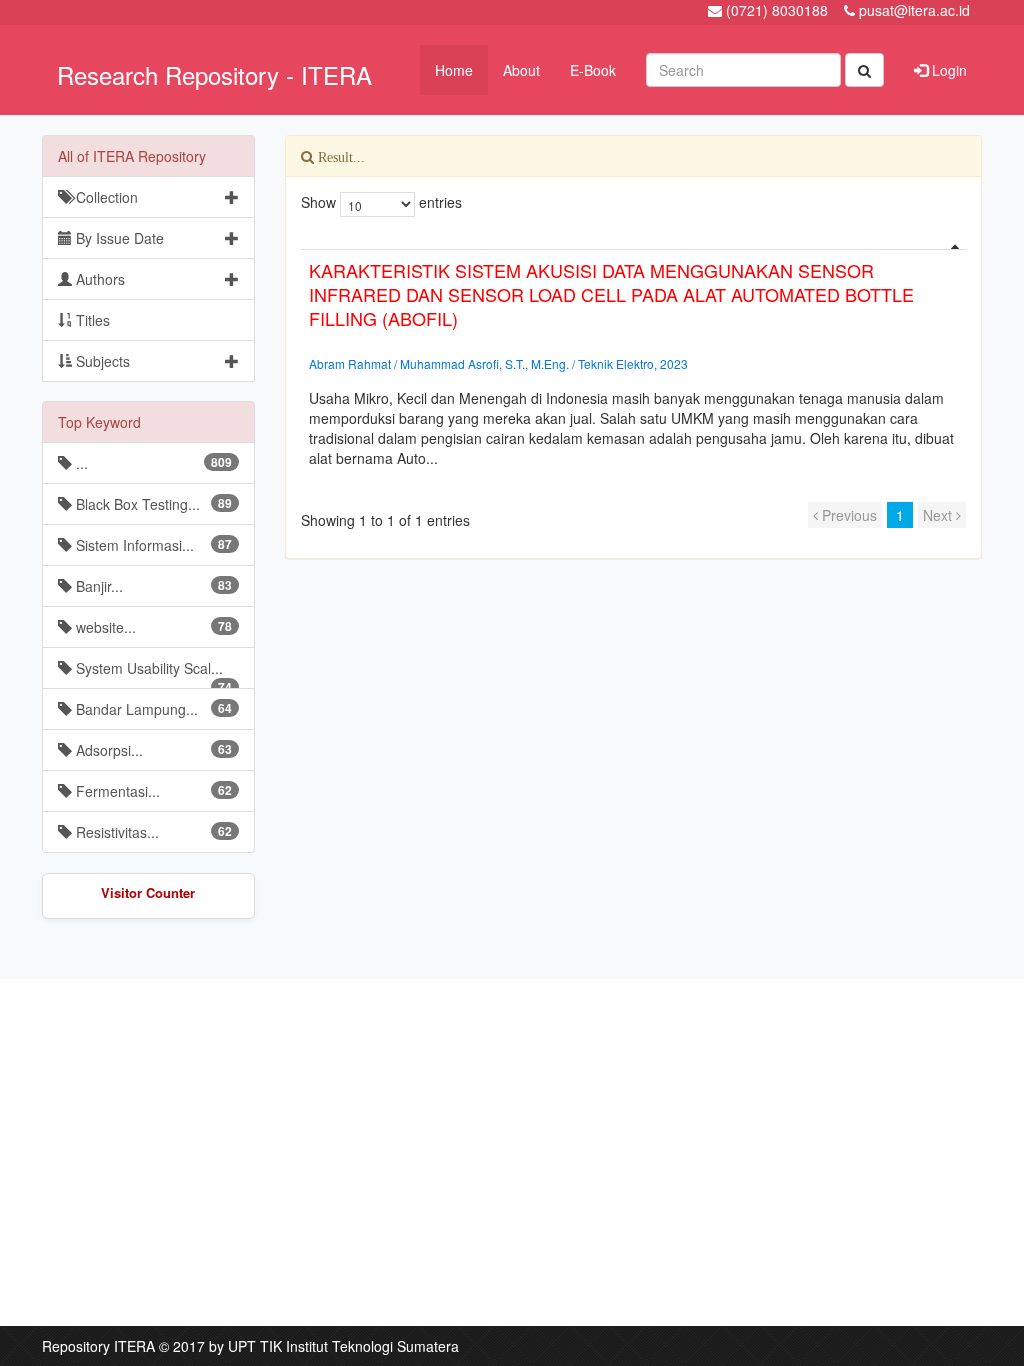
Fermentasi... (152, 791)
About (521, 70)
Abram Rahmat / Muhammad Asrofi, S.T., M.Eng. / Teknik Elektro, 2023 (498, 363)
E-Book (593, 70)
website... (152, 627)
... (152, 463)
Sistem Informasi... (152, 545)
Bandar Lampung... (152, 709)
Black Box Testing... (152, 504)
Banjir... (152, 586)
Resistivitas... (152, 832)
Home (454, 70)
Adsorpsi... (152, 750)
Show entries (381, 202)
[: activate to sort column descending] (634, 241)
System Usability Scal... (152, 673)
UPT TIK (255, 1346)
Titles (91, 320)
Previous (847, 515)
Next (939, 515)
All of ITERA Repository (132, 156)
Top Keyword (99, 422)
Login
────────────────────────────────────────
**What you need to do:**
Write out the records in full and exactly, omitting the pictures they hold.

**Response for this exercise:**
Fermentasi... (152, 791)
About (521, 70)
Abram Rahmat / Muhammad Asrofi, S.T., M.Eng. / Teknik Elektro, 2023 (498, 363)
E-Book (593, 70)
website... (152, 627)
... (152, 463)
Sistem Informasi... (152, 545)
Bandar Lampung... (152, 709)
Black Box Testing... (152, 504)
Banjir... (152, 586)
Resistivitas... (152, 832)
Home (454, 70)
Adsorpsi... (152, 750)
Show entries (381, 202)
[: activate to sort column descending] (634, 241)
System Usability Scal... (152, 673)
UPT TIK (255, 1346)
Titles (91, 320)
Previous (847, 515)
Next (939, 515)
All of ITERA Repository (132, 156)
Top Keyword (99, 422)
Login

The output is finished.